The MBA: A Degree That’s Still Worth Lying About

Whoever said the MBA has lost its cache as a career-boosting degree apparently never told Rick Potter.

The chief operating officer aviation chief of a Canadian aviation company called ORNGE Air, Potter recently admitted to lying about having an MBA degree to impress potential investors.

The executive lied about the degree in a 2009 prospectus used to entice investors into buying $275 million of bonds so that his company could increase its fleet of new helicopters and airplanes. Potter asserts he agreed to claim an MBA he never earned because his then boss, the company’s chief executive officer, believed “it would look better in the prospectus if it was indicated I had completed this program.”

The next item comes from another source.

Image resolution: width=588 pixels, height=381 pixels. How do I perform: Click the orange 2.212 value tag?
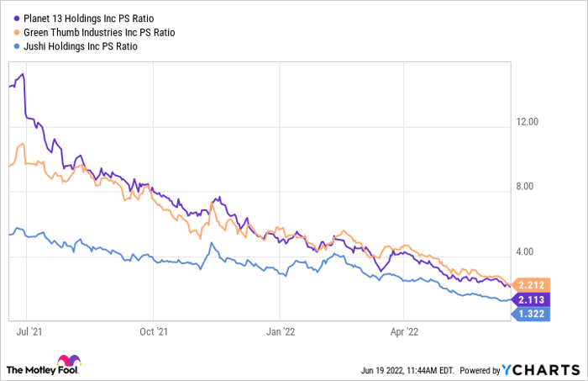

Some might consider Potter’s indiscretion a fib—rather than a big lie—because he didn’t claim a degree from the likes of a Harvard, Stanford or Wharton. Instead, Potter claimed he had, of all things, an online MBA from Heriot-Watt University in Edinburgh, Scotland.

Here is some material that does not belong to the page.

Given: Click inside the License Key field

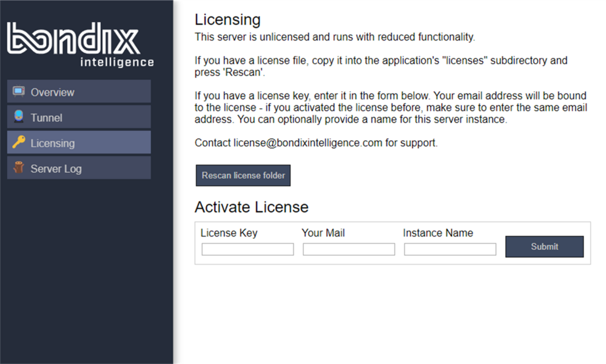Looking at the screenshot, I should pos(247,249).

Potter fessed up to his lie in a statement sent to the Star newspaper in Canada. He said he had started taking courses years before at Heriot-Watt but never completed his work for the degree. Potter’s boss, Chris Mazza, has since lost his job.

“I provided inaccurate information yesterday,” Potter told the Star on Feb. 24. “To clarify, I was enrolled at Heriot-Watt (Edinburgh, Scotland) in the MBA program in the late 1990’s. My workload has precluded my ability to finish this program.”

Just goes to prove that a lot of people still see the value in having an MBA–even when it’s an online degree from a university with little prestige.